Por Michael Sanger

Um boa habilidade de julgamento não se trata de ser inteligente. Nem de tomar boas decisões. A essência do bom julgamento é aprender com os erros do passado. Trata-se de aplicar o feedback à próxima oportunidade de modo a não repetir desnecessariamente os erros ou continuar a seguir um caminho que não está dando certo. Refere-se a manter-se aberto a rever o cenário e entender que resultados inesperados são ocorrências reais e prováveis. Embora cerca de metade das nossas decisões levem a consequências não intencionais, não quer dizer que sejamos tão bons quanto as chances de tomá-las. Isso significaria que bastaria jogar uma moeda e esperar pelo sucesso. Em vez disso, se todos puderem aceitar que cada um de nós traz vieses inerentes a uma situação, podemos aumentar nossa autoconsciência estratégica para monitorar melhor as mudanças de parâmetros e reajustá-las de acordo. Julgamento, logo, tem menos a ver com acertar e mais sobre as características pessoais e cognitivas que permitem recalibrarmos nossas escolhas e melhorar continuamente.

Abaixo estão três exemplos de líderes de negócios bem conhecidos cuja boa capacidade de julgamento os levou ao sucesso.

Alibaba: a história de “1001 erros”

No início dos anos 2000, Jack Ma, fundador da empresa chinesa de e-commerce Alibaba, decidiu realocar sua sede nacional de Hangzhou para Shangai, o tão famoso centro de negócios da China, e mover sua base global para o Vale do Silício, nos Estados Unidos, na Califórnia. Descobriu-se que o ambiente não era o ideal para a empresa. A sede nos Estados Unidos levou um grande golpe quando a bolha das empresas “.com” explodiu, enquanto o escritório de Shangai enfrentava dificuldades para alcançar as pequenas empresas manufatureiras interessadas em se tornar globais (a espinha dorsal de seus negócios naquela época, na qual havia poucos em Shangai). A estratégia causou angústia e desânimo à sua prioridade número um, os clientes.

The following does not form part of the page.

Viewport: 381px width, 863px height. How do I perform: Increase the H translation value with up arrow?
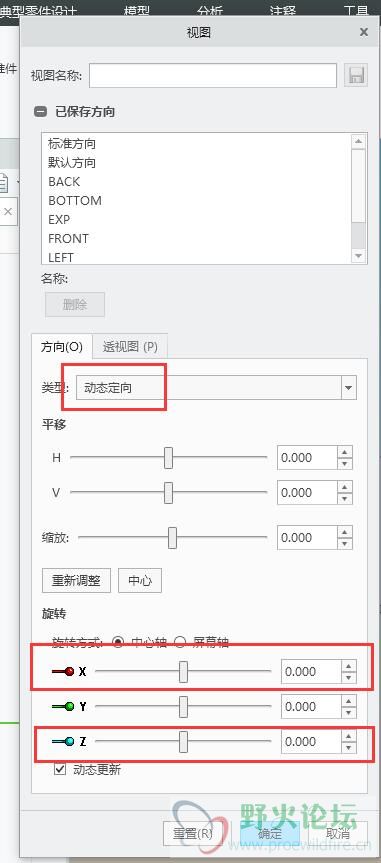[x=345, y=452]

“Expandimos muito rápido”, disse Ma em uma entrevista para a Inc. “Em 2002, tínhamos apenas o suficiente para sobreviver por 18 meses. Então desenvolvemos um produto para exportadores da China chegarem aos compradores online americanos. Esse modelo nos salvou”.

Com constantes ajustes focados no cliente, e progressos a cada ano, Alibaba se tornou uma das mais valiosas empresas de tecnologia do mundo depois de arrecadar US$ 25 bilhões de Oferta Pública Inicial (IPO) nos Estados Unidos em 2014. Como Ma coloca, Alibaba é a história de uma empresa de sucesso construída em cima de “1.001 erros”.

Disney: Por que ter um, quando se pode ter dois pelo dobro?

Em Married to the Mouse: Walt Disney World and Orlando, Richard E. Foglesong explica uma cena entre os irmãos Disney, Walt (o irmão criativo) e Roy (o irmão voltado para os negócios). Em uma reunião, havia uma grande quantidade de terras em Orlando, na Flórida, disponível por cerca de US$ 100 por acre. Walt disse, “Compre!”. Roy respondeu: “Mas Walt, já temos 12 mil acres. Temos o dinheiro?”, ao que Walt respondeu: “Roy, você não gostaria de ter 7 mil acres em volta da Disneylândia (na Califórnia) agora (se tivesse chance)?” Ao que Roy respondeu imediatamente: “Compre!”. Apesar dos recursos escassos, o irmão voltado para os negócios, Roy, entendeu o valor da propriedade. Eles aprenderam uma lição com a Disneylândia na Califórnia. E se tivessem comprado mais? Teria sido possível expandi-la e evitar as lojas de gosto duvidoso que se espalharam em seus entornos. Apenas fez sentido comprar o máximo de terras possível para que Disney tivesse espaço para concretizar seus sonhos e isolar sua visão utópica.

Virgin Wines: Então deve ser escrito…

Rowan Gormley trabalhou anteriormente com Richard Branson na Virgin por muitos anos e criou o Virgin Wines.

“O ponto mais baixo da minha carreira foi quando me recusei a reconhecer meus erros e acreditei em minha própria publicidade”, ele disse Gormley. “Os dados estavam nos dizendo onde estávamos errando com o Virgin Wines, mas continuamos lendo sobre o quão brilhantes éramos na imprensa. Eu estava em negação. É incrível como um grupo de pessoas altamente inteligentes pode entender as coisas categoricamente erradas. O que parecia bom em uma apresentação de Powerpoint simplesmente não pareceu para o cliente. Uma vez que aceitamos o que estava errado, nós derrubamos o negócio e o reconstruímos, então ele realmente decolou.”